On-road transportation is an important source of greenhouse gas (GHG) and air pollutant emissions among all economic sectors [1,2,3]. Numerous studies have investigated the factors that influence the amount of vehicle emissions and fuel consumption and proposed control strategies accordingly. From the perspective of vehicles, technologies such as emission after-treatment and vehicle fleet electrification can lead to a substantial decrease in emissions and fuel consumption [4,5,6,7,8]. Methods that mitigate traffic congestion, such as adaptive signal timing control, countdown signal timers, predictive cruise control, and connected automated vehicles (CAVs) can also effectively control traffic emissions through shorter delays and less stop-and-go operations [9,10,11,12]. Compared to the above-mentioned methods, adopting ecological driving behaviour (eco-driving) is a more cost-effective method because it does not require the upgrade of the vehicle powertrain or the reconstruction of infrastructure. Instead, vehicle operational emissions and fuel consumption can be decreased by correcting the driving trajectory.

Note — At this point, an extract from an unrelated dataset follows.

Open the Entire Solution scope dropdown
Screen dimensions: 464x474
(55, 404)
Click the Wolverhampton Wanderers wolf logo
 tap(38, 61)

Many eco-driving studies of road transport focus on the trajectory control of vehicles through connected and autonomous vehicle (CAV) technologies. Scenario-specific studies were proposed to optimize speed and acceleration profiles when vehicles were approaching signalized intersections or driving on highway links. Look-ahead traffic conditions, signal control information, and road geometries are delivered to CAVs through V2X (Vehicle to X communication), and vehicle speed can be dynamically adjusted with the objective of optimal fuel consumption [13,14,15]. However, the speed–time profile determined by eco-driving algorithms cannot be practiced precisely when vehicles are operated by human drivers. Therefore, it is crucial to effectively guide drivers to modify their aggressive driving behaviour, thus approaching the optimal driving operation. The definition of eco-driving behaviour is varied among previous studies. In general, it can be summarized as the following “Golden Rules” [16,17,18], including keeping a steady speed, anticipating surrounding traffic flow, braking smoothly, reducing long-time idling, and avoiding the overuse of auxiliary devices. In the real world, however, due to diverse drivers’ habits and varied traffic conditions, more practical eco-driving guidance should be provided on operating vehicles properly with the purpose of saving energy and reducing emissions instead of strategic guidelines.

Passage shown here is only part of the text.